Concept of jihād and baghy in Islamic law : with special reference to Ibn Taymiyya

Sharif, Mohd Farid bin Mohd January 2006 (has links)
This thesis is about Ibn Taymiyya's thinking on jihād and baghy. It aims to make an important contribution to the study of early Islamic political thought. It considers how the terms jihād and baghy have developed and been expanded from the structure established by the Qur'an and hadith. It also examines the relationship between jihād and baghy in Islamic law and reveals the pivotal role of the imām in politics. The main focus of this study is Ibn Taymiyya's thinking on jihād and the fatwās that resulted from it, using hitherto overlooked printed materials. It also seeks to explain why Ibn Taymiyya upheld jihād against the Mongols, the Franks and the heretic Shī'a. The thesis is divided into four chapters and structured as follows. The first chapter deals with the life of Ibn Taymiyya.

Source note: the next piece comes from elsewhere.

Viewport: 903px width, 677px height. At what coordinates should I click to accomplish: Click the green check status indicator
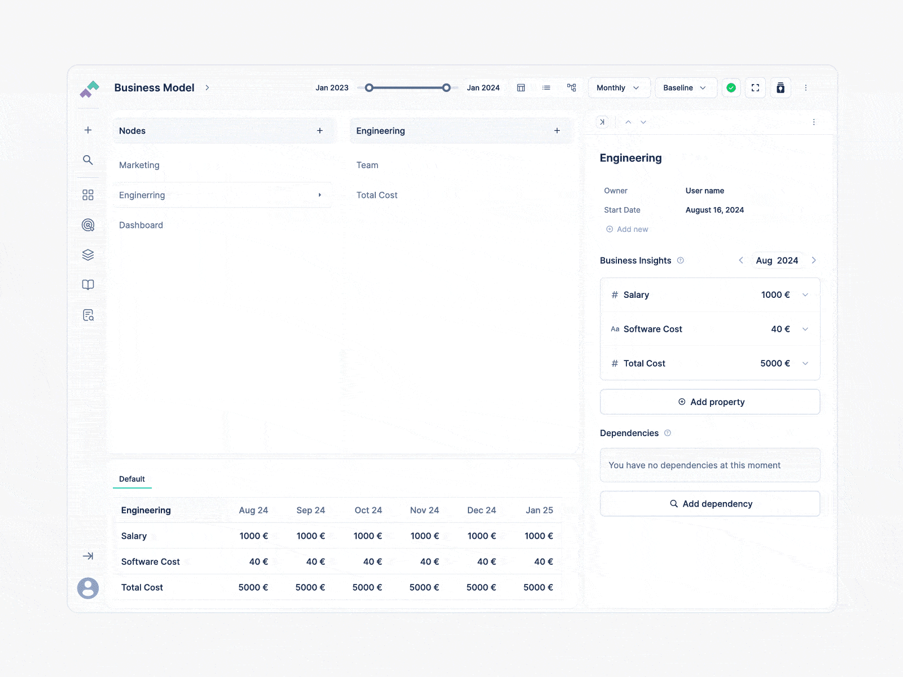pos(731,87)
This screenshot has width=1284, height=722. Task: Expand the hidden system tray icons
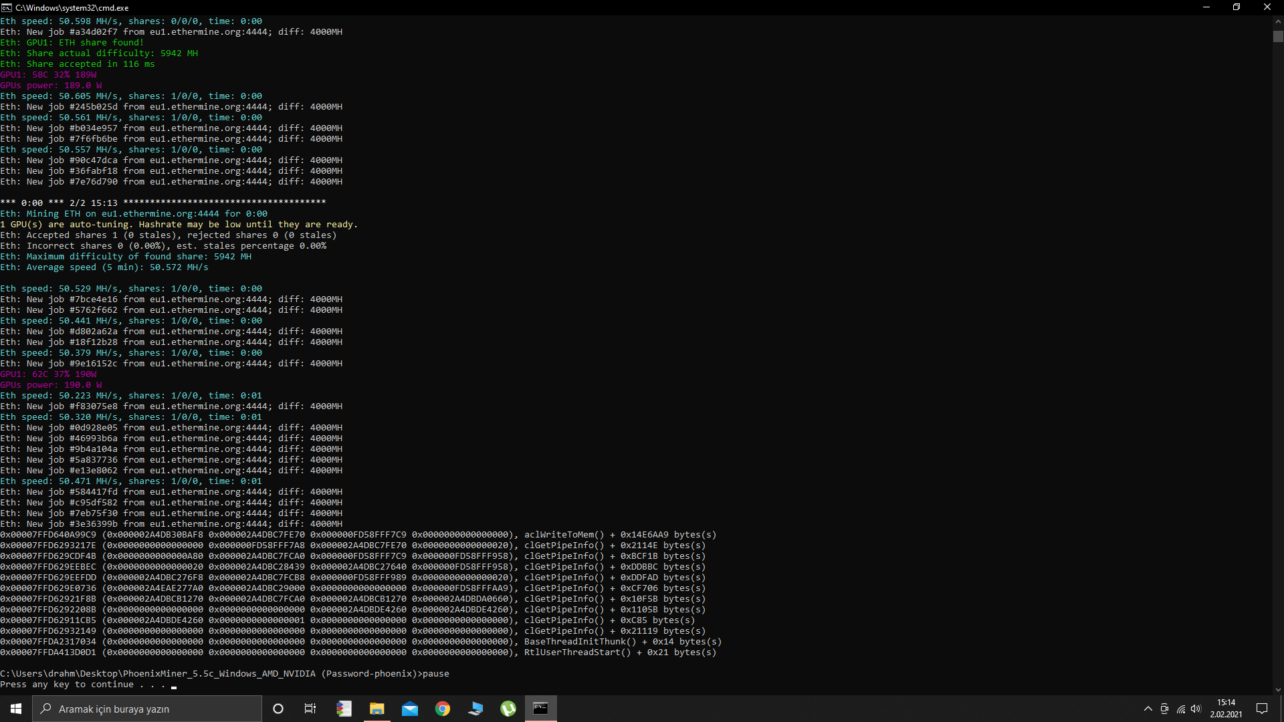(1148, 709)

This chapter moves beyond conventional biography to relate the story of Ibn Taymiyya's life to the main events that occurred during the Mongols' incursion. The second chapter identifies what Meccan and Medinan Qur'anic texts say about jihād, and examines whether jihād is a mechanism of self defense or an act of aggression; it also explains the relationship between jihād and the establishment of dār al-Islām, dār al-ḥarb and dār al-'ahd. The third chapter considers Ibn Taymiyya's view on jihād. The fourth chapter analyses Ibn Taymiyya's view on baghy, and aims to arrive at a clearer picture of the relationship between Ibn Taymiyya's concepts of jihād and baghy.